*Task description*
Work through the data below and state how many lines contain "agent", giving that number alone.
------------------------------------------------
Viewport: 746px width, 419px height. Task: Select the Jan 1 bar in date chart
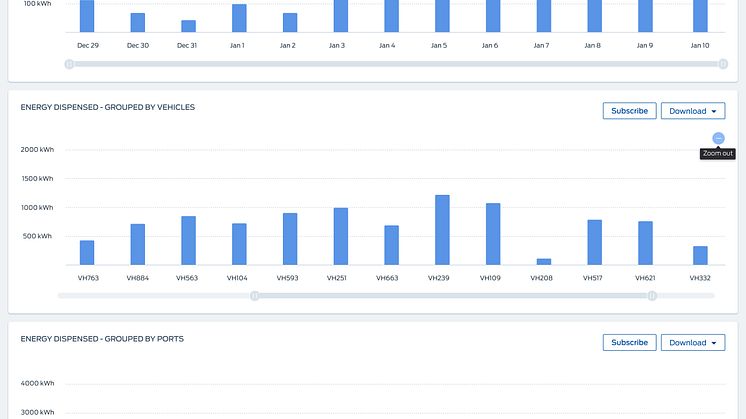coord(239,18)
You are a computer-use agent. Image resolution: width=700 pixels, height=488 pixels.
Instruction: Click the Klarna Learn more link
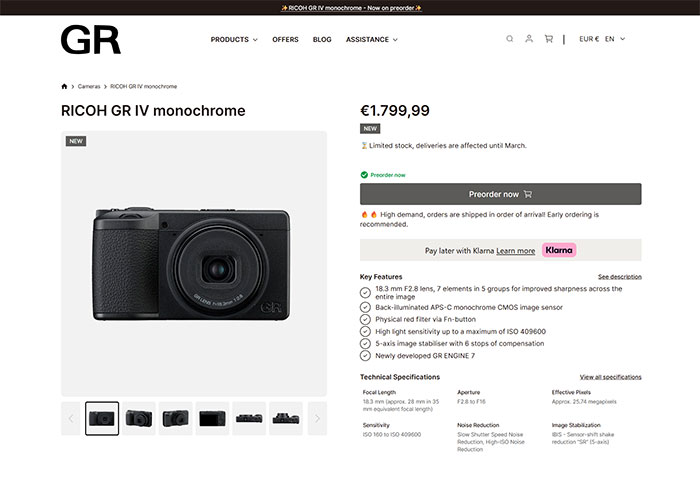pyautogui.click(x=515, y=251)
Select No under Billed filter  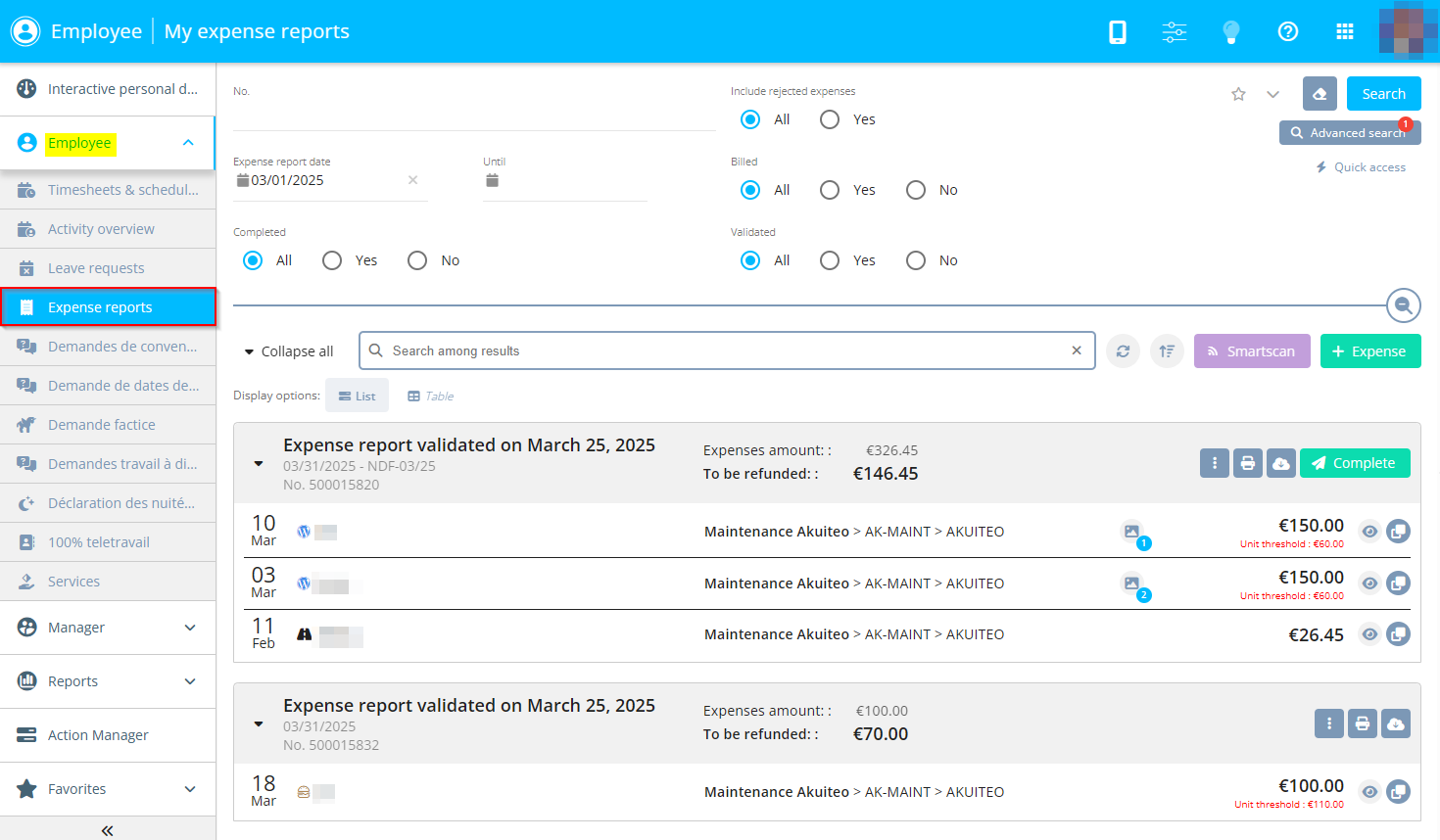coord(916,190)
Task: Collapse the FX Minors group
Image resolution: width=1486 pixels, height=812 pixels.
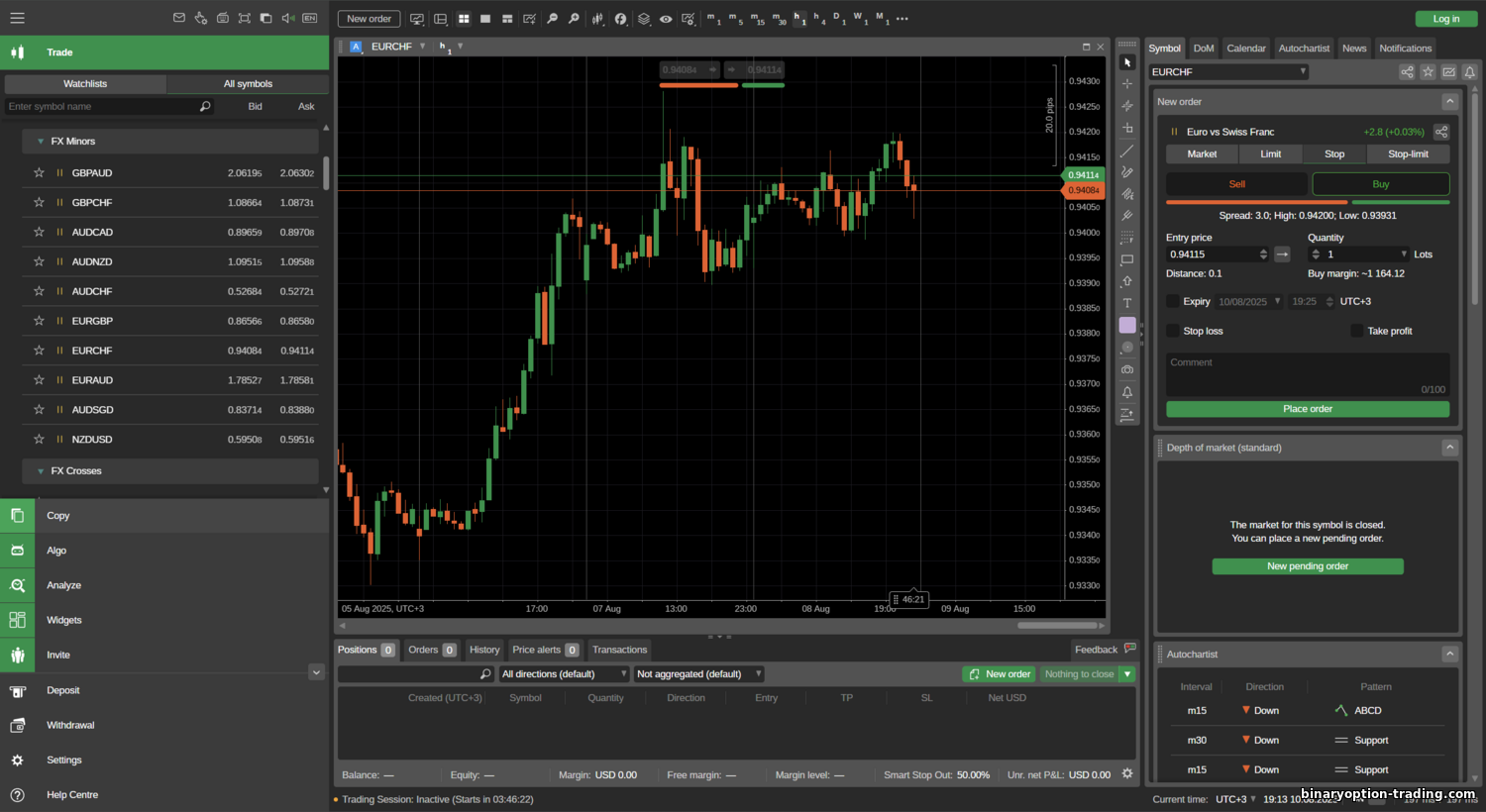Action: click(x=41, y=142)
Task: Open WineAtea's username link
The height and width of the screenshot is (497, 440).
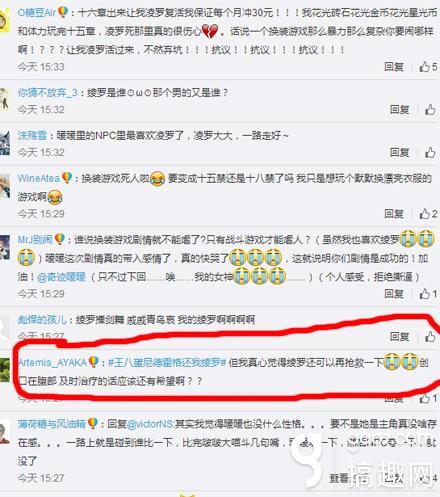Action: point(39,178)
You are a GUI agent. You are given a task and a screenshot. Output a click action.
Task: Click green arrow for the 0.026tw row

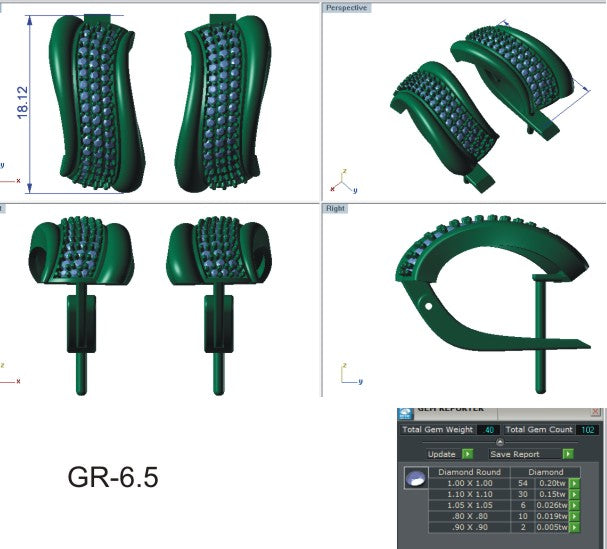pos(574,505)
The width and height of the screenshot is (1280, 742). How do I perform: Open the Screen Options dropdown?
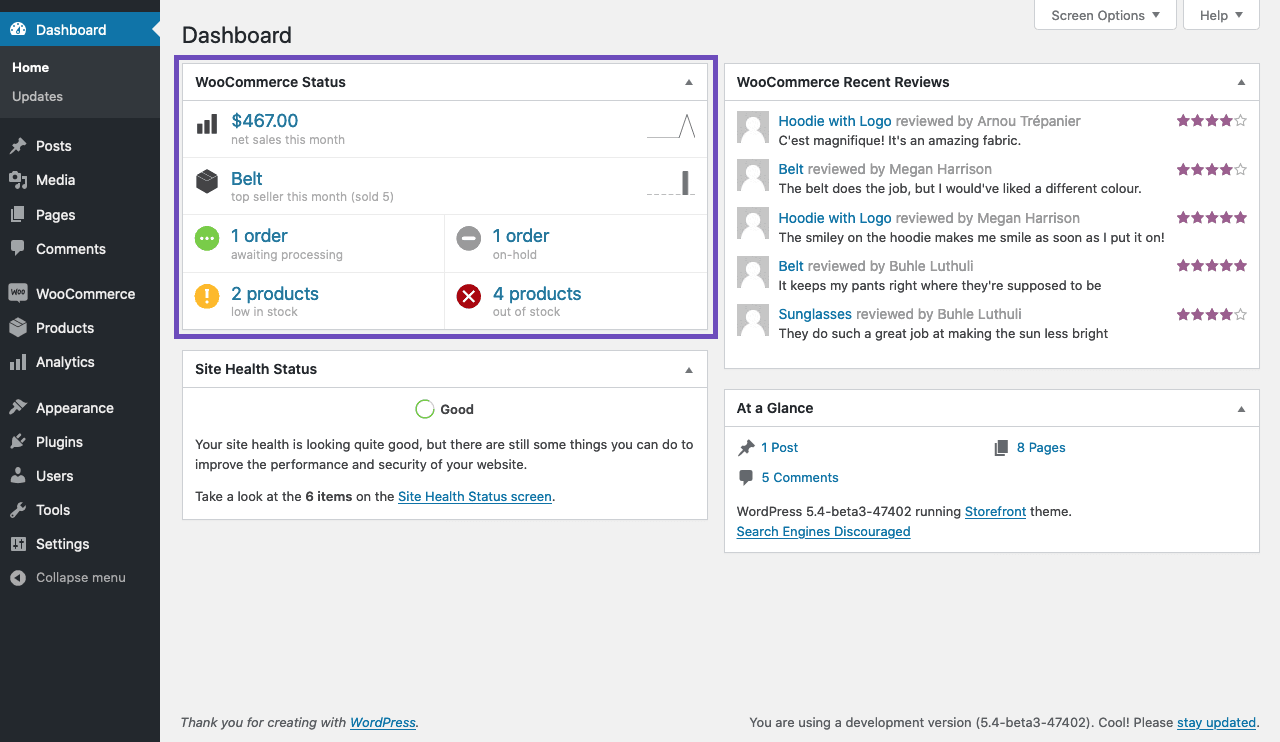pos(1104,15)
------------------------------------------------
*Result for this exercise*
2